My friend, and Clinton supporter, Sean has posted a passionate inventory of his feelings about the events in North Carolina and Indiana last night on his blog. My comments are below:
Running the risk of seeming ungracious (since my candidate is now ensconced as the presumptive nominee), it’s a shame Clinton supporters can't resist sour grapes even when conceding defeat. Much as Bill's impeachment debacle played out, none of what did Hillary in was her fault. It was a conspiracy involving the media, addled voters wearing rose-tinted glasses, and a Rube Goldberg nominating process.
Let's start with "people buying into hope." Here's a brief quiz: Who said this: "Now, one of Clinton's laws of politics is this. If one candidate is trying to scare you and the other one is try get you to think, if one candidate is appealing to your fears and the other one is appealing to your hopes, you better vote for the person who wants you to think and hope." Give up? Bill Clinton, during the 2004 campaign. Obama keeps coming back to the hope theme: Hillary runs ads of sleeping children who will be unsafe of she isn't elected.

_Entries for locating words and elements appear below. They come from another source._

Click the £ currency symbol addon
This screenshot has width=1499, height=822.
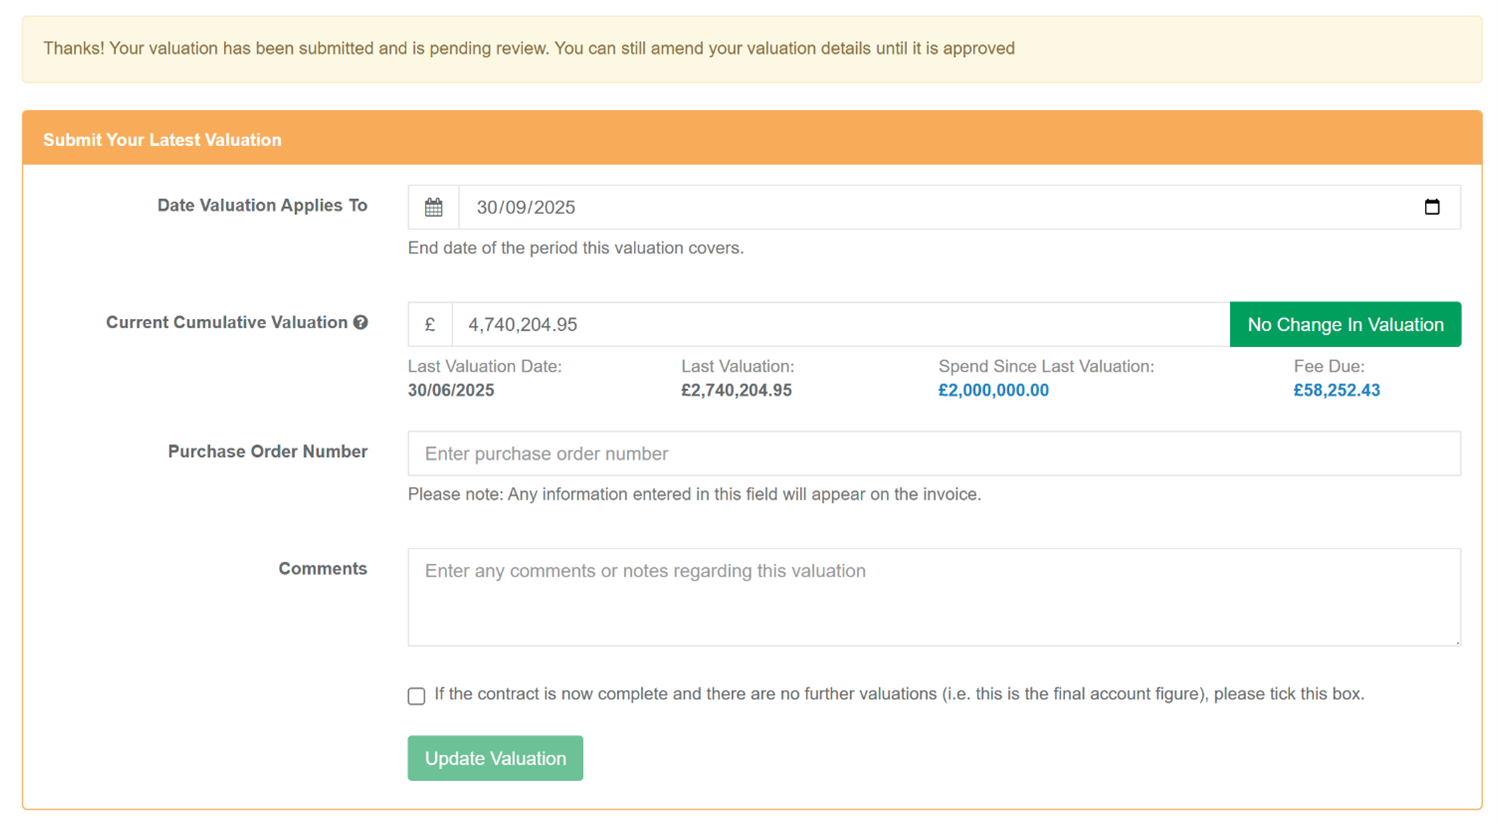point(430,325)
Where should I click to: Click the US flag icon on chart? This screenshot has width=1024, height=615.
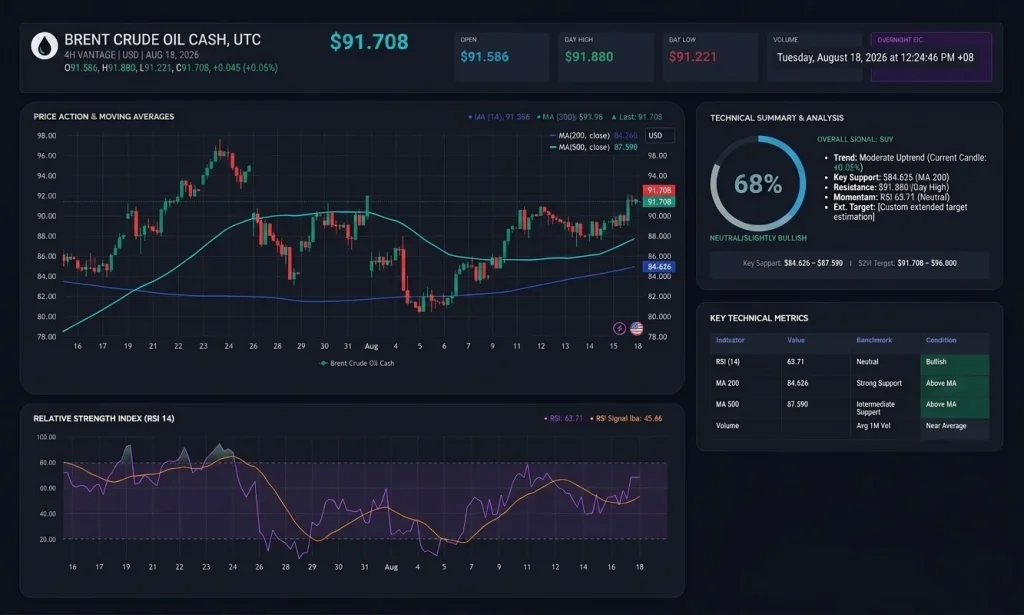[x=636, y=328]
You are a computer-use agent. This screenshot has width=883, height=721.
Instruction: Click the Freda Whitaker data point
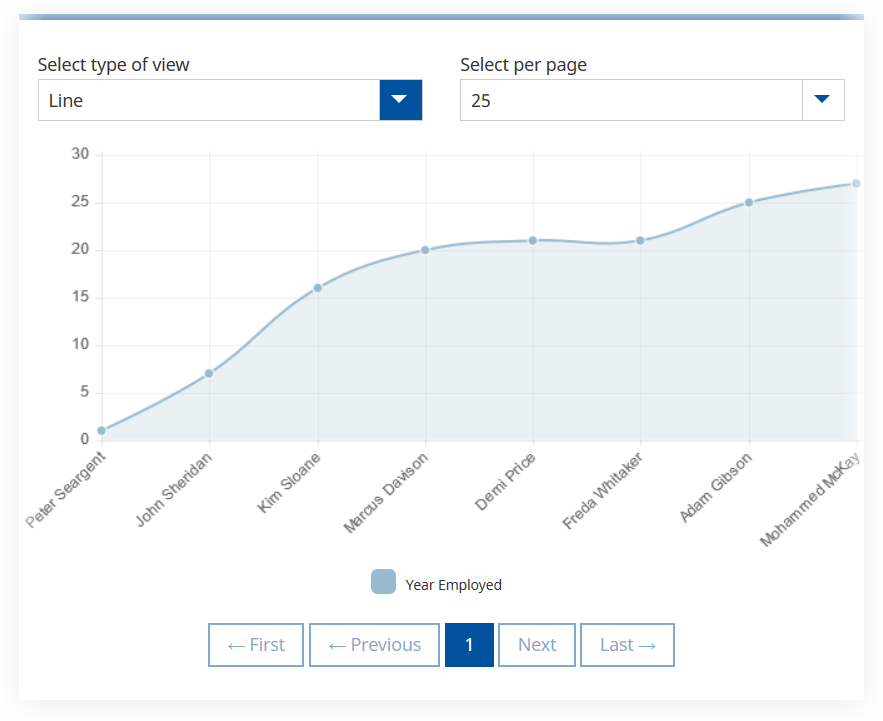640,240
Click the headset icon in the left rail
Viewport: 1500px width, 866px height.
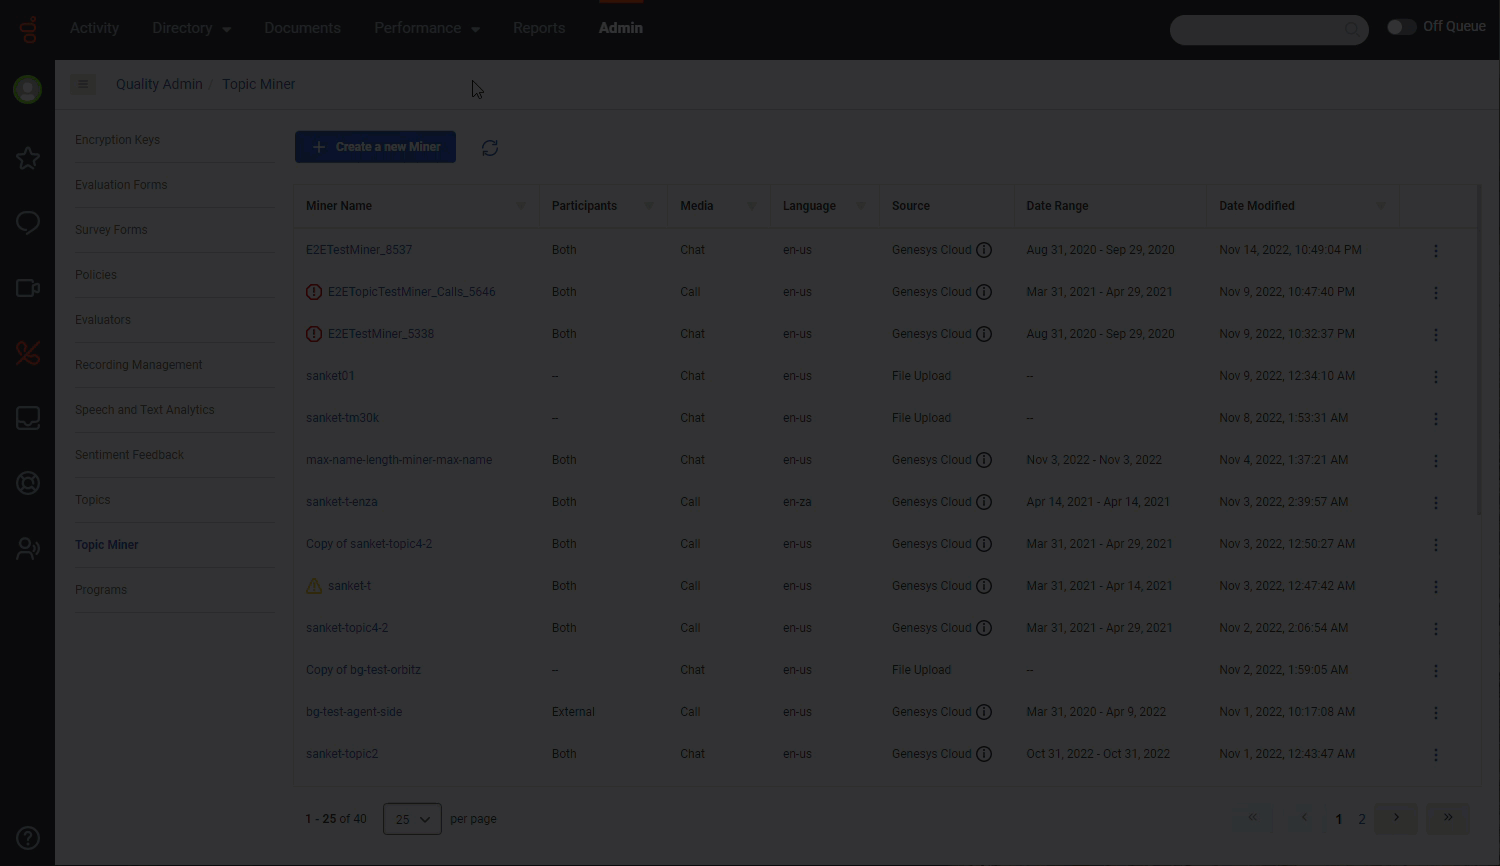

Then there's the "media's notion of inevitability." First, she didn’t mind any it six months ago when everyone with a press card presumed she would win. As for lately, it's not the media's notion of inevitability: it's a mathematical notion of inevitability. Even before last night, she couldn't catch up if she matched her best previous performance in every remaining primary. Dropping out isn't defeatist; it's a simple matter of reading the handwriting on the wall.
As for the "tragically flawed nominating process," she had no objections to it until she realized she couldn't win within its rules. There's a good reason for that: Clinton supporters probably played as much of a role as anyone in writing those rules.
What did Hillary Clinton in was a poorly run campaign that assumed this was a coronation, not a campaign. She changed messages and personas as often as Dubya changed reasons for going to war in Iraq in the winter of 2003. It finally caught up to her when enough people decided she was a triangulating chameleon who would say whatever she thought was necessary to sway whoever was standing in front of her when she opened her mouth. In the northeast or a college town? Wonk time. Moving south? Drop those Gs and knock down a few boilermakers in the back of a pickup truck.
Hillary Clinton would have made a fine president, but she would have been more of the same of what got us into the current state of affairs. It's time for something different. Maybe it will be better; maybe not. It sure as hell can't get much worse.